- **What needs to be done**: Nothing but an exact copy is asked for: the lines in the material below from the one with "The height and" through the one with "to Warranties in", pictures excluded.

- **Data to use**:
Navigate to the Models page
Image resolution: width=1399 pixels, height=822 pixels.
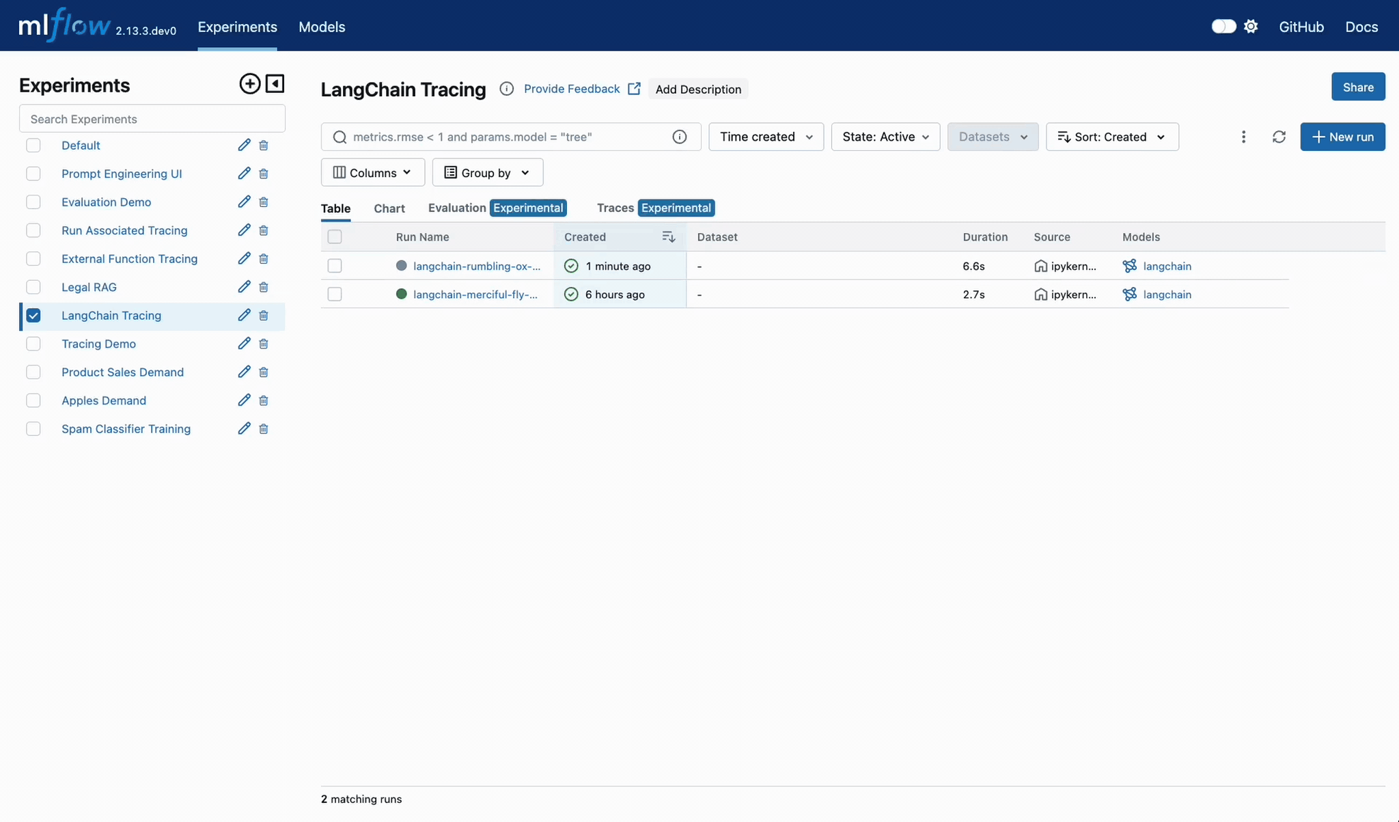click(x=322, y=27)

--

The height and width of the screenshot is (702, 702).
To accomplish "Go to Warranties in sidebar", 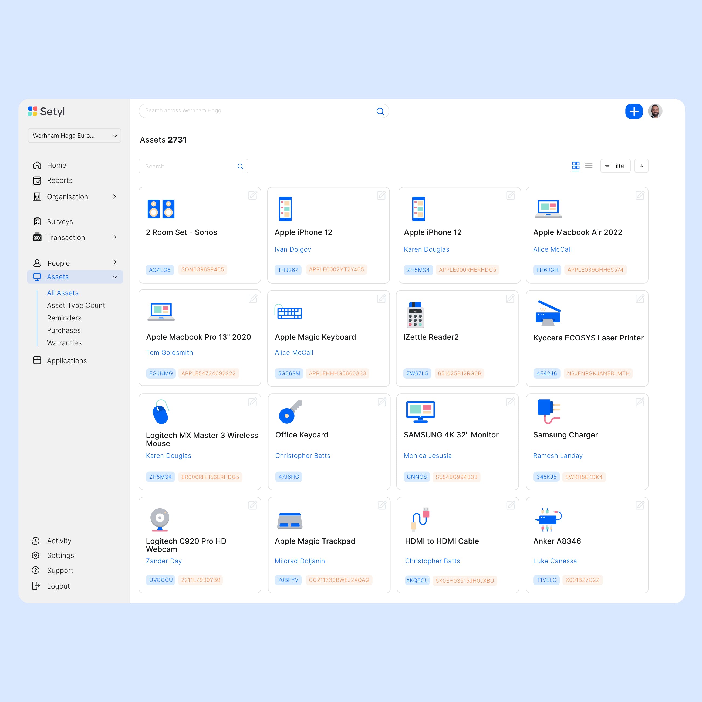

--

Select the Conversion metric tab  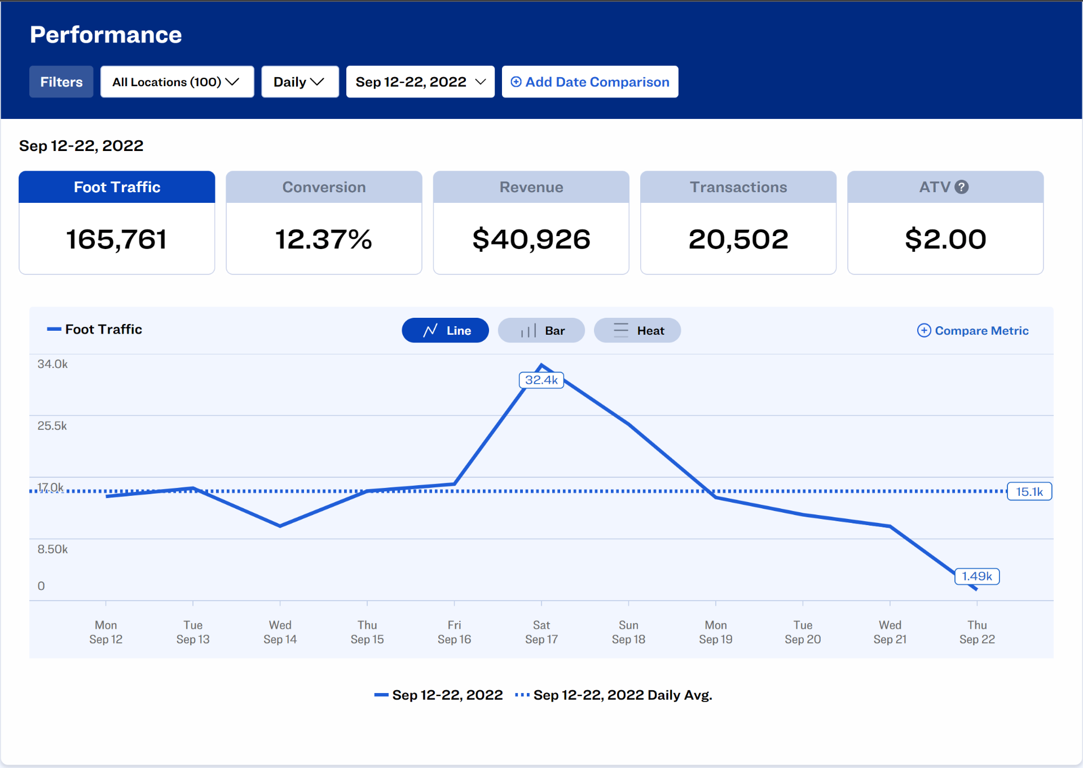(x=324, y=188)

- **Answer section**:
The height and width of the screenshot is (702, 702).
To accomplish "Go to Warranties in sidebar", 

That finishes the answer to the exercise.